Aparentemente o mecanismo de Ise nesse aspecto é completamente diferente da vontade arquitetônica de uma presença perene que a arquitetura de alvenaria monumental alcança em sua essência. No entanto, o estratagema de Ise dificilmente pertence a uma postura japonesa única, enraizada em um temor passivo da natureza, pois aqui também está uma poderosa vontade construtiva que trabalha para a manutenção e até mesmo a restauração. Como argumenta Eizo Inagaki, a repetição da realocação e da reconstrução repele o progresso cego da história para preservar uma identidade ao longo do tempo. Essa vontade consistente de criar uma eternidade, uma eternidade diferente, com certeza, em que cada repetição é a repetição de um começo compelido à similitude. Estamos sempre sendo atraídos para o que quer que esteja à espreita em um começo eternamente repetido. Os novos santuários, embora idênticos aos antigos, não são considerados uma réplica de Ise, mas são “Ise recriado”. Ou seja, o processo de recriação revela a compreensão xintoísta da natureza que não faz monumentos, mas “vive e morre, sempre renovada e renascida”. Pode-se considerar o Grande Santuário de Ise uma tradição maravilhosa ou um enorme desperdício de dinheiro, mas não há dúvida de que ele conseguiu a façanha única e inédita de ser, a cada 20 anos, simultaneamente o edifício mais antigo e o mais novo de todo o mundo.

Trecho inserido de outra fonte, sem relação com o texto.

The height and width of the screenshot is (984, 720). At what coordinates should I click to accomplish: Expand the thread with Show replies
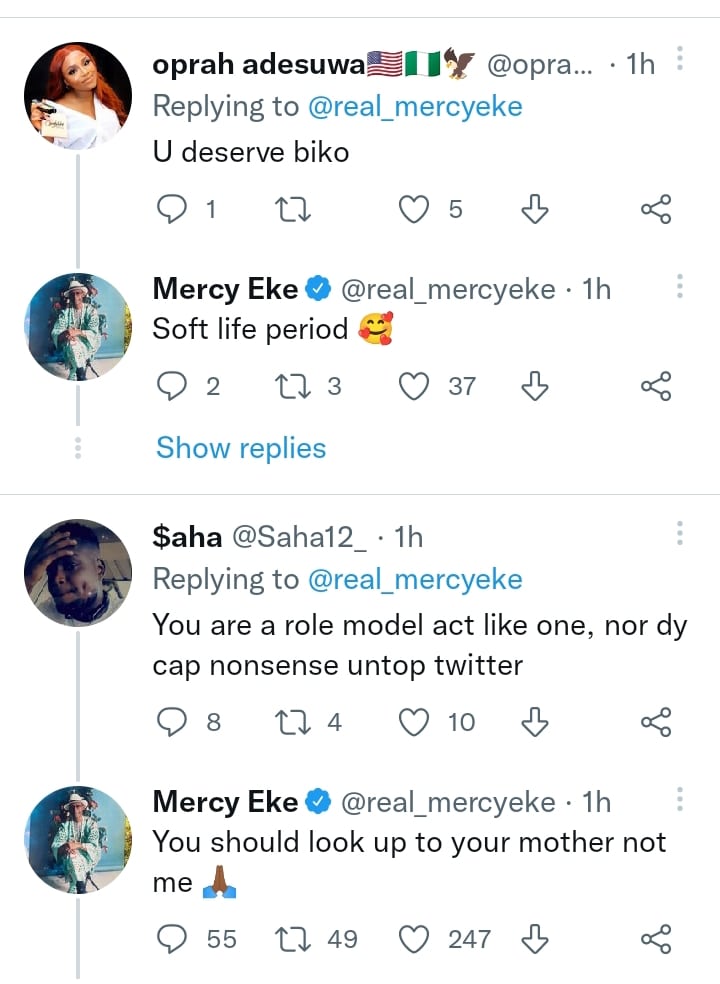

Bruno Campos (1970) é arquiteto formado pela UFMG (1994), com mestrado em Housing and Urbanism na Architectural Association, Londres (1998). Trabalhou em Nova York no escritório Weiss/Manfredi Architects e desde 2001 vem desenvolvendo na BCMF Arquitetos, com os sócios Marcelo Fontes e Silvio Todeschi, uma extensa lista de projetos de várias escalas e tipologias, especialmente projetos de grande porte e complexidade. Dentre seus principais projetos construídos destaca-se o Complexo Esportivo de Deodoro no Rio de Janeiro (Jogos Pan-americanos Rio 2007), o Masterplan Oficial da Candidatura das Olimpíadas Rio 2016, a Renovação do Estádio Mineirão para a Copa do Mundo de 2014, o Escritório de Engenharia do Google em Belo Horizonte e o Espaço de Eventos da sede do Google em São Paulo (estes dois últimos em parceria com a MACh, Hardy Design e Atiaîa).